### [Given text]
Message-Id: <MPG.111a4442ddf8701d9899d6@nntp.hpl.hp.com>
[Posted and a courtesy copy mailed.]
In article <36B08F79.AC7E36A6@atrieva.com> on Thu, 28 Jan 1999 08:25:29
-0800, Jerome O'Neil <jeromeo@atrieva.com> says...
...
> #!/usr/local/bin/perl
> use Benchmark;
>
> my $string = 'TO SPLIT IS HUMAN, SUBSTR - DEVINE!';
>
> timethese(100000,{
>
> 'SP' => sub {my @array1 = split(//,$string);},
> 'WH' => sub{
my $i = 0;
my @array2;
> while($char = substr($string,$i++,1)){
> push @array2, $char;
> }
> }
> }
> );
>
> Benchmark: timing 100000 iterations of SP, WH...
> SP: 118 wallclock secs (70.38 usr + 0.02 sys = 70.40 CPU)
> WH: 8 wallclock secs ( 5.22 usr + 0.01 sys = 5.23 CPU)

Entries on where items appear:
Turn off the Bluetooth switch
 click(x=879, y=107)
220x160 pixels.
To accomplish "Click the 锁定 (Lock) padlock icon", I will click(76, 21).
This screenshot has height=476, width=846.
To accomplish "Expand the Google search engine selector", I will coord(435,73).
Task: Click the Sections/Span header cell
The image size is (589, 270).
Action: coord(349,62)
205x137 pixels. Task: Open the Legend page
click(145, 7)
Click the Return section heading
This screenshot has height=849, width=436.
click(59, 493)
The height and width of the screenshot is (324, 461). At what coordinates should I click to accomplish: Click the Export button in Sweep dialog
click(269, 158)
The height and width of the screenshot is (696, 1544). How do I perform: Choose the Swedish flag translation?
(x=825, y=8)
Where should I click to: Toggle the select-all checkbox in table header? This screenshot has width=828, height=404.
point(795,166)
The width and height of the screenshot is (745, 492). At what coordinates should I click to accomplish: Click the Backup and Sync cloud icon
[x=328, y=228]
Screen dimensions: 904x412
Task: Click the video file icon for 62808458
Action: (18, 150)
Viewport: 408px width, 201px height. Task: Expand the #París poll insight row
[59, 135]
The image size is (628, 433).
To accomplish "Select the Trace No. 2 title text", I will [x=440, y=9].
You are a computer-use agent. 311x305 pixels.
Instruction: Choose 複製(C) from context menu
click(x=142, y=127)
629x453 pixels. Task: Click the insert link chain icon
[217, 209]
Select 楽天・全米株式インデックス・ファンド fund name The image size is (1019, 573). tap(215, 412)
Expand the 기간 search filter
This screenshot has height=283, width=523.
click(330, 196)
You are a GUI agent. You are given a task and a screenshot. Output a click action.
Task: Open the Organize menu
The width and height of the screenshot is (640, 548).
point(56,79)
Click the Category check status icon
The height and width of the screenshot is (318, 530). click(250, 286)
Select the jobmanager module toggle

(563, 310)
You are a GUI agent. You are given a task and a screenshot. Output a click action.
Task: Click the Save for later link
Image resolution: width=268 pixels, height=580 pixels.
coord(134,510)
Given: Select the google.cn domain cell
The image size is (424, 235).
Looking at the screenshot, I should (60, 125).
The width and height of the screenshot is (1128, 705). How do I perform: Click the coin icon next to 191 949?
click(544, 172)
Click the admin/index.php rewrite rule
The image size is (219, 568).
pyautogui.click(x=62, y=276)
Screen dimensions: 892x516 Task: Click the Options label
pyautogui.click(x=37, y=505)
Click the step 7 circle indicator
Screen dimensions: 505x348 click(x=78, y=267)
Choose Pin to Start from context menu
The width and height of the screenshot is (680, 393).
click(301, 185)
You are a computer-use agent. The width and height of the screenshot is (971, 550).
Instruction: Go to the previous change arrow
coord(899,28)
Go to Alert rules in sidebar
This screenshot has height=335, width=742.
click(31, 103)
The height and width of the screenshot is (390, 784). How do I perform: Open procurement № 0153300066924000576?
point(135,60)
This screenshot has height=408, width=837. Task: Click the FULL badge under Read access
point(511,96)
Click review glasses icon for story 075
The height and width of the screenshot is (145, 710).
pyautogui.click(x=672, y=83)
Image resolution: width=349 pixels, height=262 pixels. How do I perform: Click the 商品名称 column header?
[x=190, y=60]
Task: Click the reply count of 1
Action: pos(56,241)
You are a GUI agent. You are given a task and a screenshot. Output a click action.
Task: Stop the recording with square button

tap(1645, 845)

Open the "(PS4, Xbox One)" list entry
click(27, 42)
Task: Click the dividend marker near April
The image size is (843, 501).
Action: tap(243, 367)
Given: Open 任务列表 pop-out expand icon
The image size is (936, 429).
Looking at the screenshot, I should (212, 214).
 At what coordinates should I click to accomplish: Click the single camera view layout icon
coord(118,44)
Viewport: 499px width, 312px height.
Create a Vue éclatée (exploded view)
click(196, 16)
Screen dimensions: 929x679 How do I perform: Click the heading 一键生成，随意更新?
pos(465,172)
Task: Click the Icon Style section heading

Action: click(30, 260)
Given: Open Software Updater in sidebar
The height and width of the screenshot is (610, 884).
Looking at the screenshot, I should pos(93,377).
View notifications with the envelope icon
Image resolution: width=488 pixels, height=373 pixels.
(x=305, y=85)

### [What you need to do]
**A.** Output the part of the Perl benchmark post starting with "Message-Id: <MPG.111a4442ddf8701d9899d6@nntp.hpl.hp.com>" and going on through "O'Neil <jeromeo@atrieva.com> says...", copied word for word.
**B.** Return the rows starting with the line with "Go to Alert rules in sidebar" and going on through the line with "pyautogui.click(x=672, y=83)", reproducing each line exactly and including nothing else.
The rows bear no relation to the Perl benchmark post.

### [Answer set]
**A.**
Message-Id: <MPG.111a4442ddf8701d9899d6@nntp.hpl.hp.com>
[Posted and a courtesy copy mailed.]
In article <36B08F79.AC7E36A6@atrieva.com> on Thu, 28 Jan 1999 08:25:29
-0800, Jerome O'Neil <jeromeo@atrieva.com> says...

**B.**
Go to Alert rules in sidebar
This screenshot has height=335, width=742.
click(31, 103)
The height and width of the screenshot is (390, 784). How do I perform: Open procurement № 0153300066924000576?
point(135,60)
This screenshot has height=408, width=837. Task: Click the FULL badge under Read access
point(511,96)
Click review glasses icon for story 075
The height and width of the screenshot is (145, 710).
pyautogui.click(x=672, y=83)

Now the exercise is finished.